In terms of managing data requests, ATIA allows public bodies to disregard requests that are abusive, overly broad, previously fulfilled, or disruptive to operations. The response timeline has shifted from 30 calendar days to 30 business days, with provisions for further extensions under reasonable circumstances. This supports the need for a robust Data Subject Request Policy and Procedure to ensure that requests are filtered accordingly and responded to within the expected timeframes. ATIA also goes further to limit the need to disclose certain government discussions, giving them more room to withhold sensitive information.
ATIA empowers the OIPC with expanded oversight, including the ability to issue binding orders and conduct audits; before FOIP was replaced by ATIA, the Commissioner could only investigate complaints and make recommendations. Importantly, ATIA introduces a “duty to document,” obligating public bodies to maintain records of decisions, communications, and actions that impact public accountability. This provision not only promotes transparency in governance and prevents information loss but also reinforces the need for clear internal protocols for documenting incidents, complaints, and organizational risks.

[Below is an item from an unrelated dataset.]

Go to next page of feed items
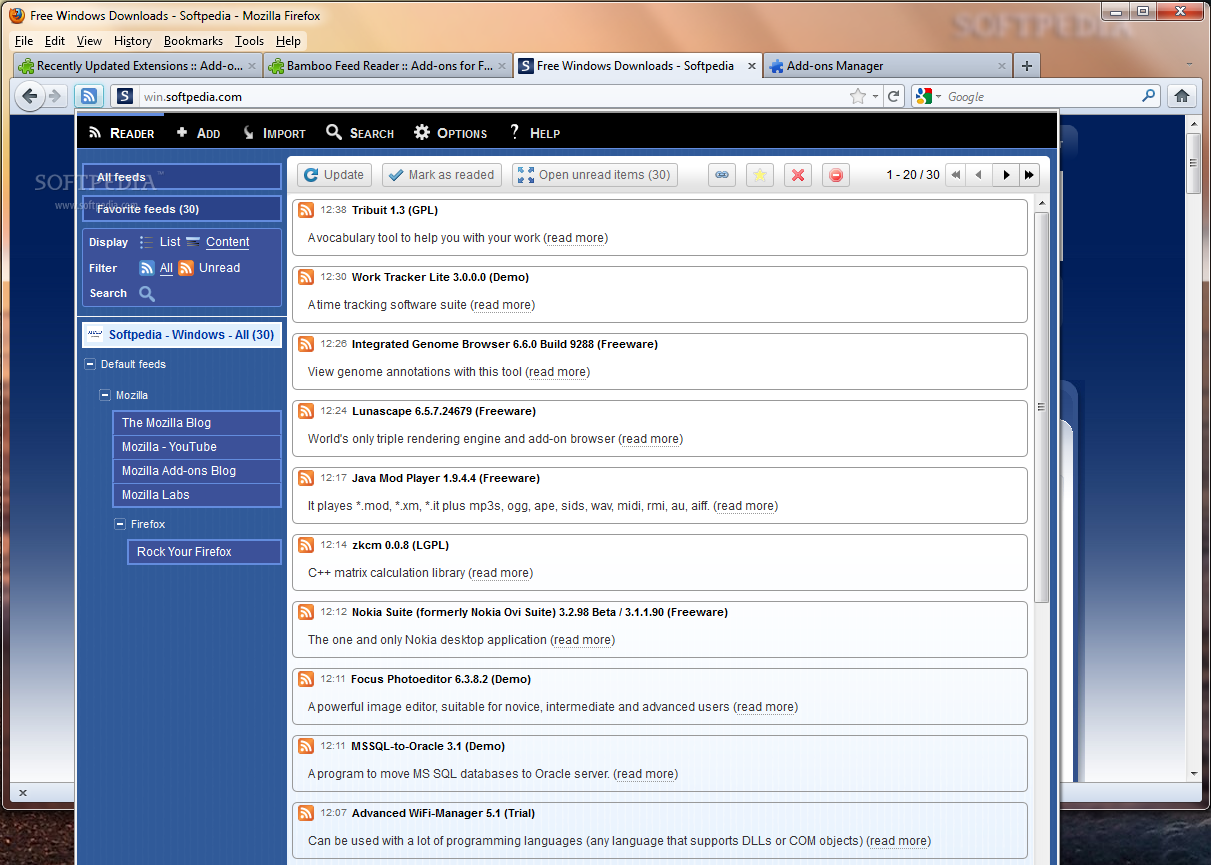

Implications for Alberta’s Public Bodies
Together, POPA and ATIA signal a shift from reactive compliance to proactive governance. Public bodies must now invest in robust privacy and access infrastructures if they are to meet these new compliance standards, including:
Dedicated privacy and access personnel
Integrated training programs on updated policies and procedures
Technology upgrades or process updates to support record-keeping, breach management, data subject requests and automated decision disclosures
Procedures or tools to conduct Privacy Impact Assessments
Cross-departmental collaboration for PIAs and breach response
Ripple Effects on the Private Sector
Private-sector service providers working with Alberta’s public bodies will need to comply with these enhanced standards if they engage in services for public bodies, particularly around data sharing, breach notification, and transparency. Contracts may now include clauses requiring vendors to:
Support PIAs and PMPs
Notify public bodies of breaches within tight timelines
Avoid practices like data monetization
Provide transparency around any automated systems used in service delivery
Prove strong privacy/security compliance standards and measures within their organizations
These changes may also influence procurement decisions, favouring vendors with strong privacy credentials and demonstrable compliance capabilities over those who may not put privacy at the top of their priorities list.
Strategic Takeaways for our Clientele
For Bamboo’s public and private sector clients, the message is clear: privacy is no longer a back-office function; it is a strategic imperative. Our experienced team can support clients by:
Conducting gap assessments against POPA and ATIA requirements
Designing and implementing PMPs that are tailored to organizational needs and focused on a privacy-by-design approach
Facilitating PIAs and breach response planning
Advising on vendor management
Supporting change management and staff training
The effects of Alberta’s reforms offer a chance to future-proof operations. Aligning with POPA and ATIA principles, such as transparency, accountability, and responsible data use, can enhance trust and competitiveness across jurisdictions, especially as Canada seems to be moving towards a much more regimented approach to privacy across its provinces.